At a young age, Juan Esteban came to someone he now believes was an analyst. ‘I went there because the nightmares of my childhood kept me awake.’ He grew up in Medellín in the 1980s,  ‘in a context where death was commonplace. Where we knew how to die and how to make others die, but we were never taught how to live’.

From there, however, ‘he has been guided by the desire to live.’ In one of his previous analyses and in life itself, writing became a mainstay. ‘It became a way of talking to all those I wanted to say something to and who are no longer in this world. So I write to them.’

That is why he also spent time in Germany, where he completed his doctoral studies in Hamburg. ‘In a context in which, as was his case, the past is not talked about much.’ The desire to live and write has ‘taken him to a context outside of death, to life.’

‘It is an ethical and aesthetic commitment outside of the commercial sphere. A way of breathing and living in difficult contexts.’ According to Juan Esteban, ‘it is also a way of naming images and saying what cannot be said, where it cannot be said.’

In writing, ‘he finds a way to enter turbulent waters, to pass through them, but to emerge into tranquillity. Writing is a way of speaking while remaining silent, clinging to life.’

 

Introduction

Juan Esteban Londoño (Medellín, 1982). Poet, storyteller and essayist. He has published the novel Evangelio de arena (2018), a poetic and sceptical interpretation of the historical events surrounding the emergence of Christianity, from the voice of a revolutionary character, Simon the Zealot.

Among his poetry collections is El país de las palabras rotas (The Land of Broken Words, bilingual Spanish-English edition, 2019), a journey through the landscapes of Germany and an exploration of the animalistic evolution of the psyche. Oráculos de Jezabel (2022) is a search into the feminine dimension of the psyche and a rescue of the women of antiquity in their drive to live like those devoured by history. Los nombres de los árboles antiguos (The Names of Ancient Trees, 2025) creates a history of philosophy in poetic form, seeking in authors such as Heraclitus and Lao-Tse, María Zambrano and Enrique Dussel the traces of the birth of thought and feeling in relation to the pain of the world.
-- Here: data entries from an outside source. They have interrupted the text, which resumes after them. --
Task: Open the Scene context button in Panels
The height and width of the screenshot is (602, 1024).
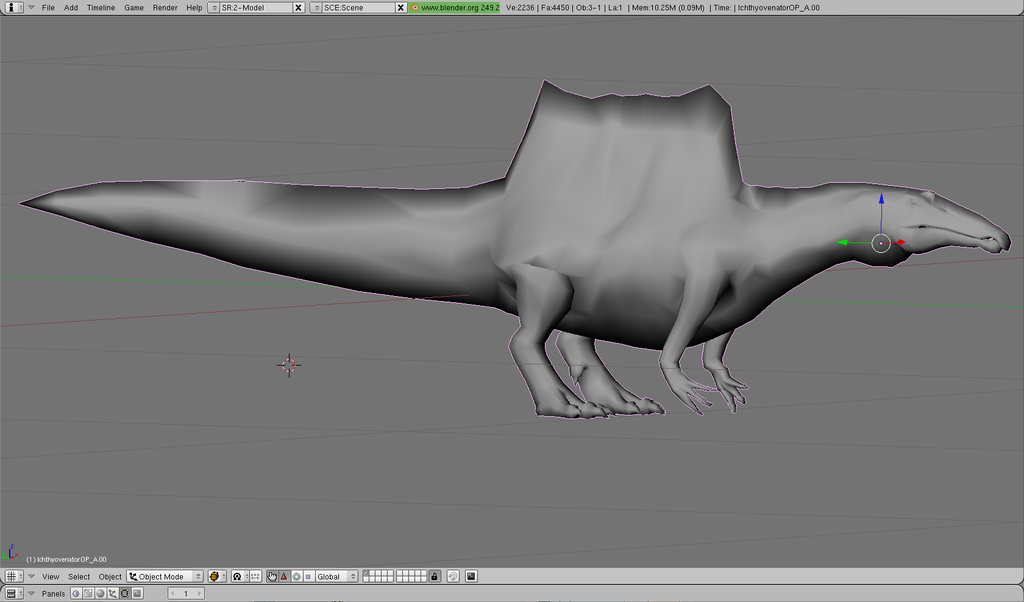Action: (x=137, y=594)
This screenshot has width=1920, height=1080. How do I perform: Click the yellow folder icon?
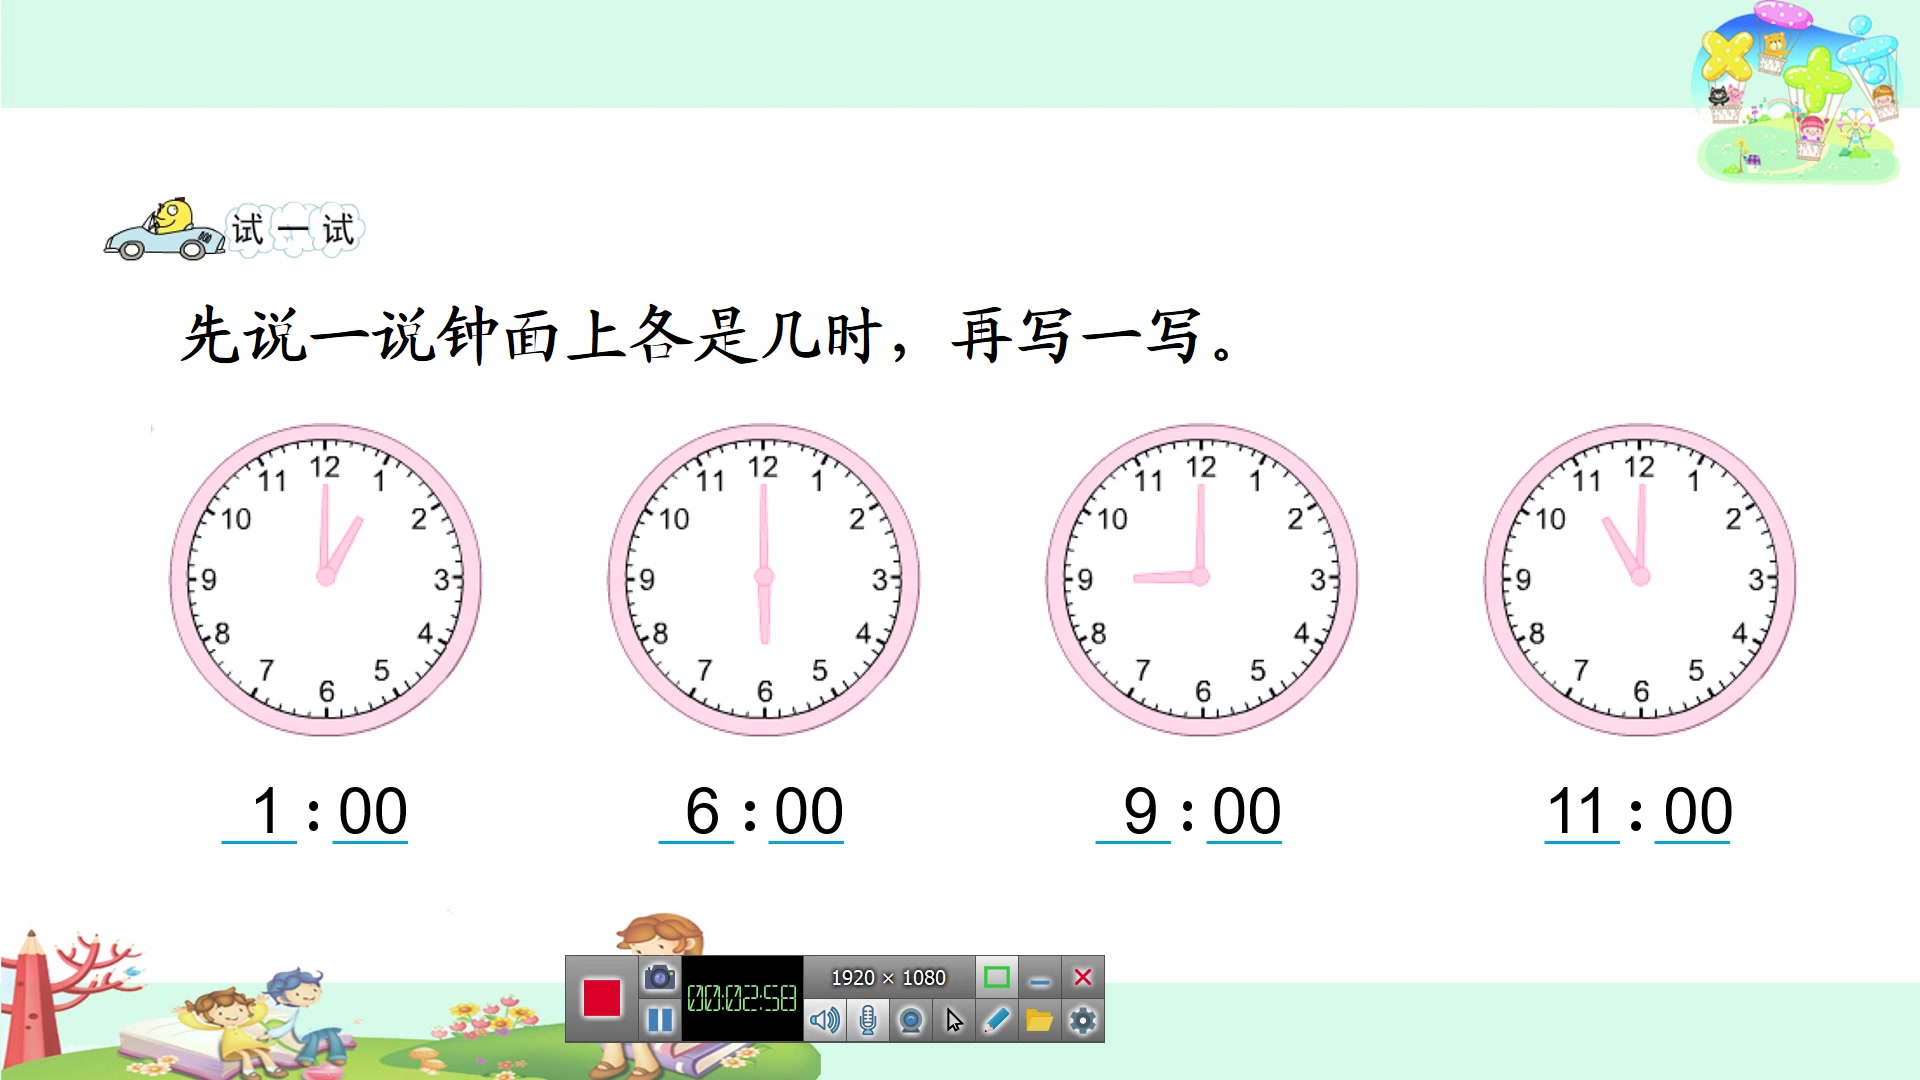pos(1040,1019)
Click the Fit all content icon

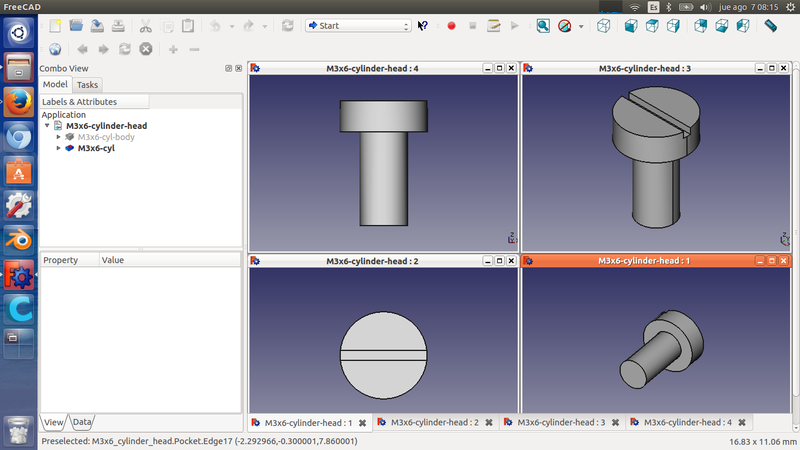(543, 25)
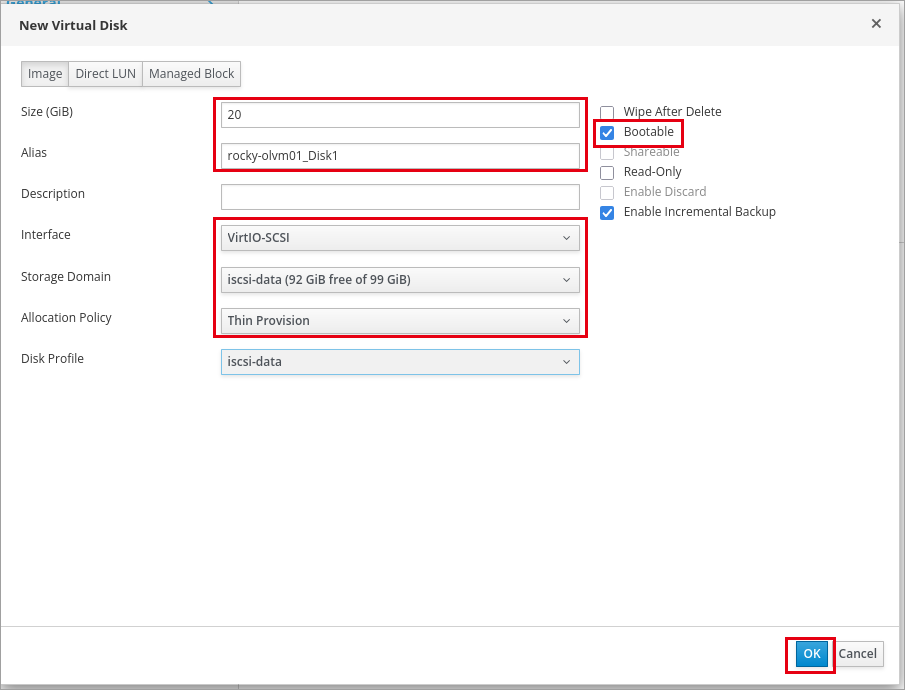Click the Size (GiB) input field
905x690 pixels.
click(x=400, y=115)
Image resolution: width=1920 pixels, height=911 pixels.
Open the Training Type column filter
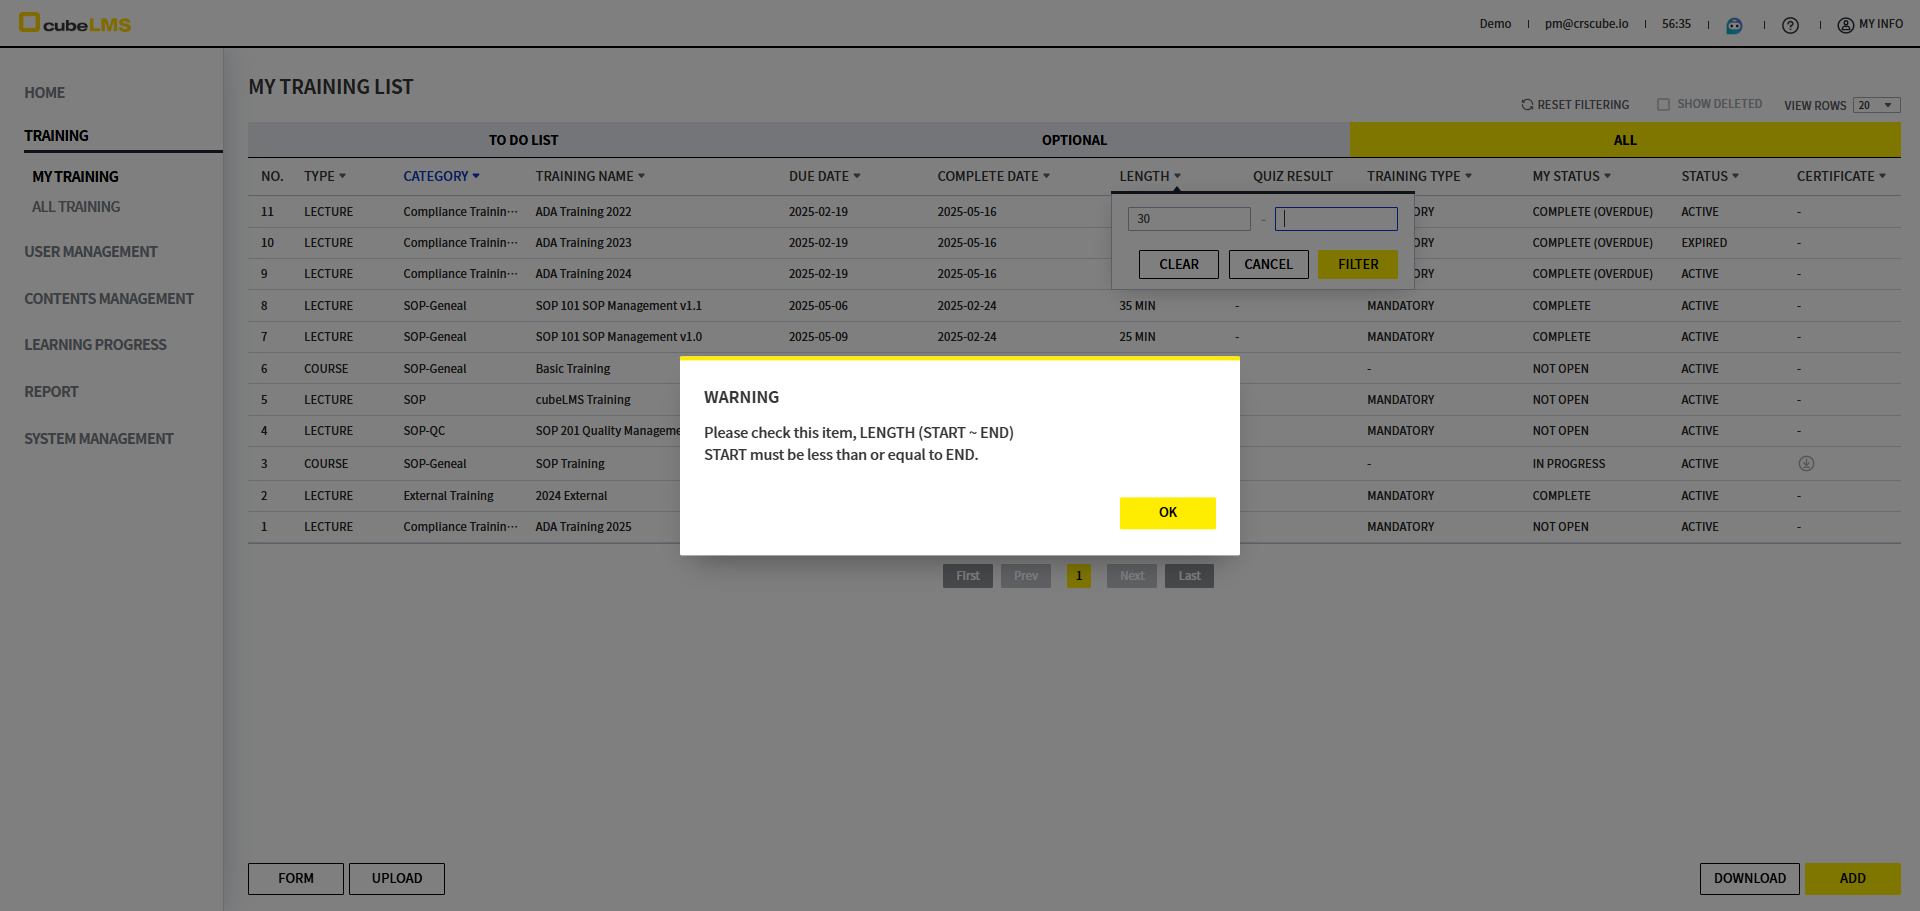click(x=1468, y=176)
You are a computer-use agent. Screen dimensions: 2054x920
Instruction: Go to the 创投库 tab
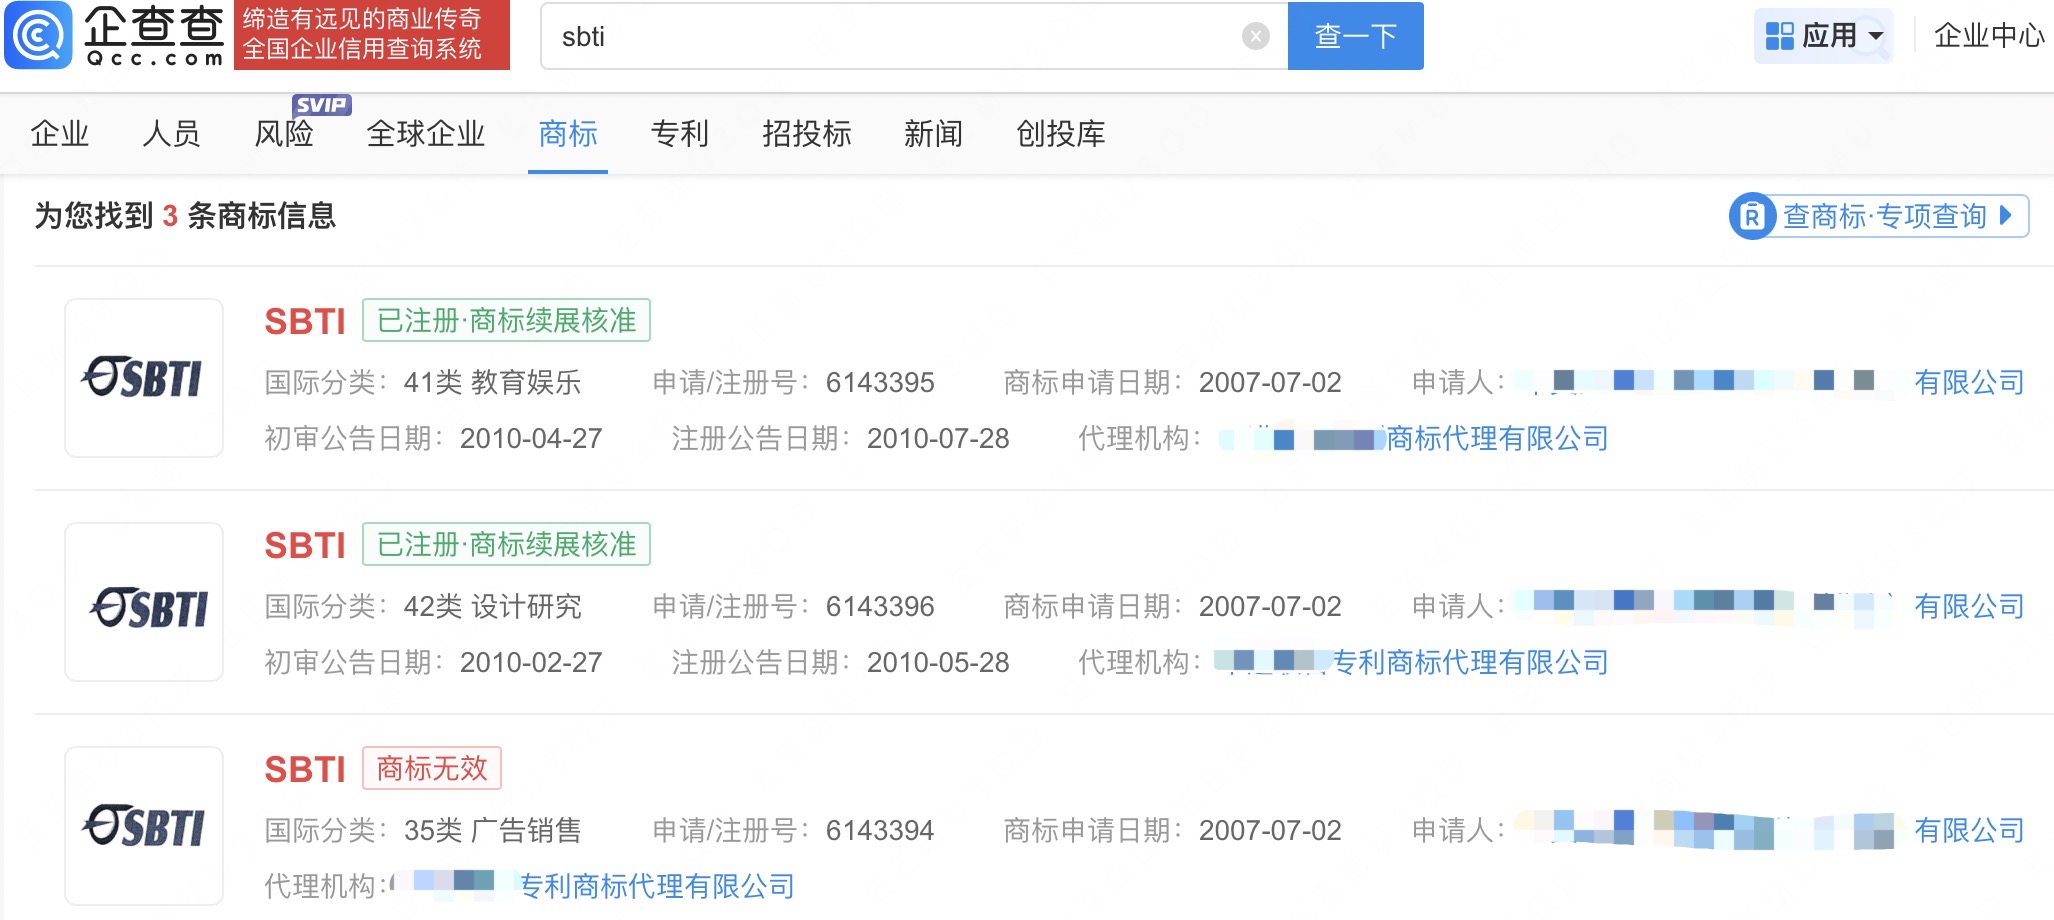pos(1060,134)
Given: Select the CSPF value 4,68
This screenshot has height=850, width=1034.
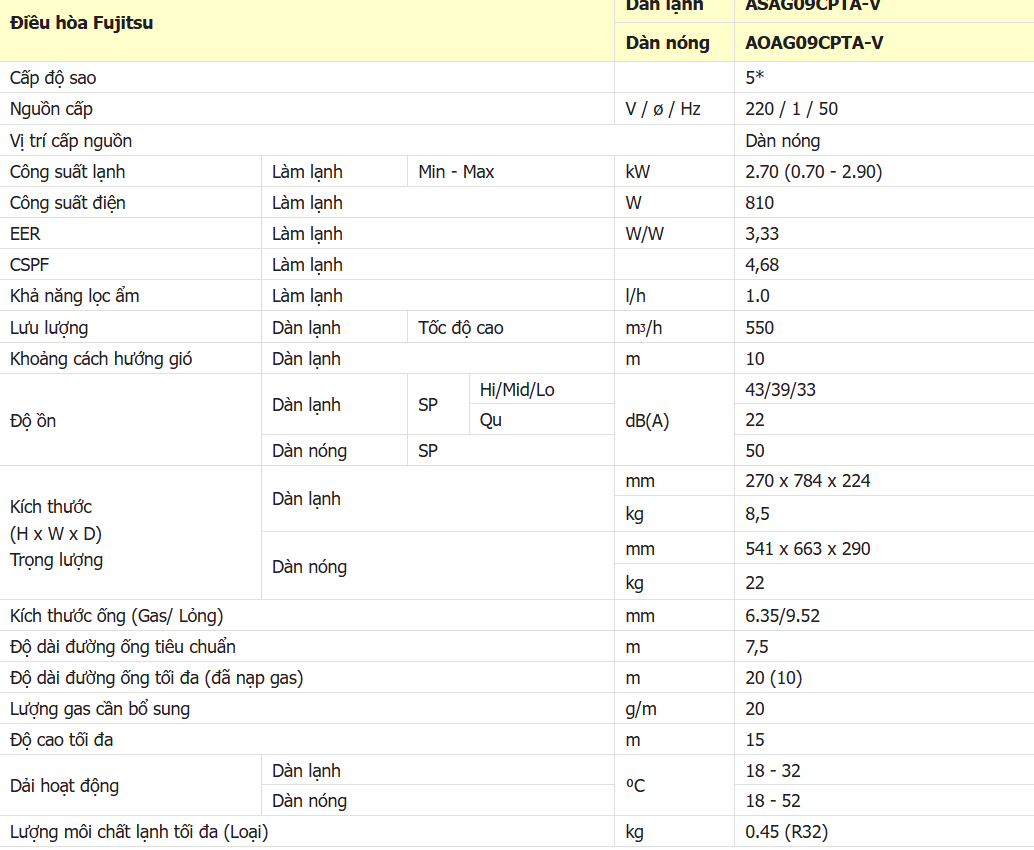Looking at the screenshot, I should point(762,265).
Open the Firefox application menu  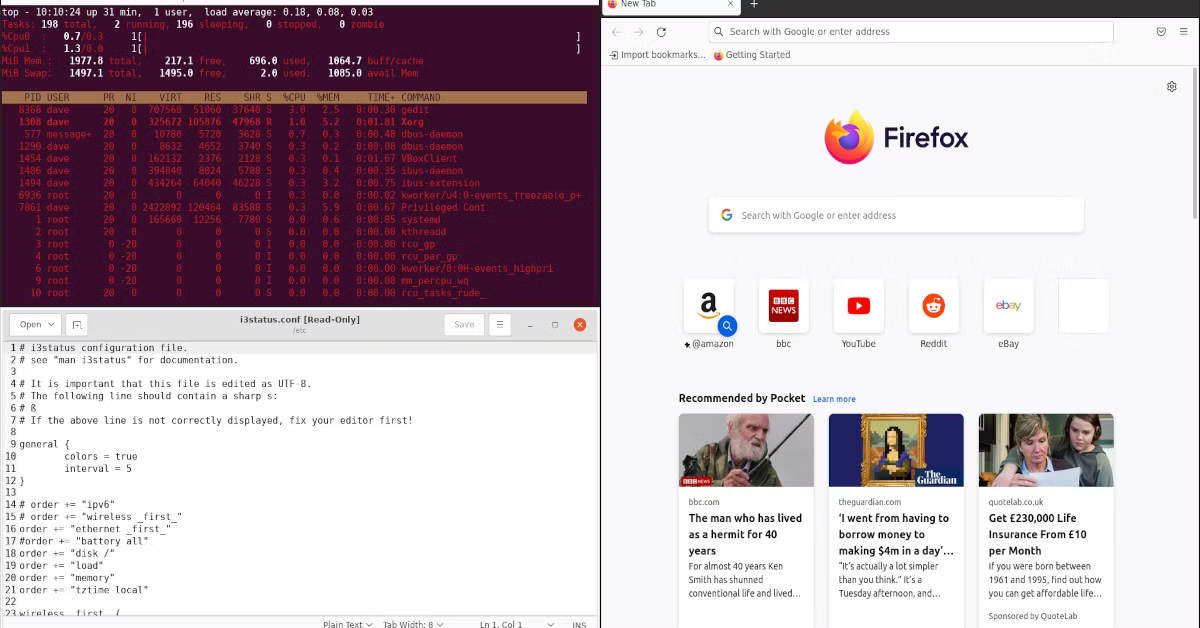coord(1186,31)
The book El murmullo de las hojas (The Murmur of the Leaves) (2025) is an anthology that brings together unpublished poems, in homage to authors such as Marina Tsvetayeva and César Vallejo, stories from the context from which it comes, in a Medellín of the 1980s and 1990s, and literary essays on authors such as Antonin Artaud, Georg Trakl and María Zambrano.

Among Juan Esteban’s essay books are Hugo Mujica: el pensar de un poeta en la poesía de un pensador (2018) and La crucifixión en la literatura latinoamericana contemporánea: Hugo Mujica, Raúl Zurita y Pablo Montoya (2020), a work that has a German version entitled Kreuzesdeutungen in der gegenwärtigen Literatur Lateinamerikas: Hugo Mujica, Raúl Zurita und Pablo Montoya (2020), published by Missionshilfe Verlag.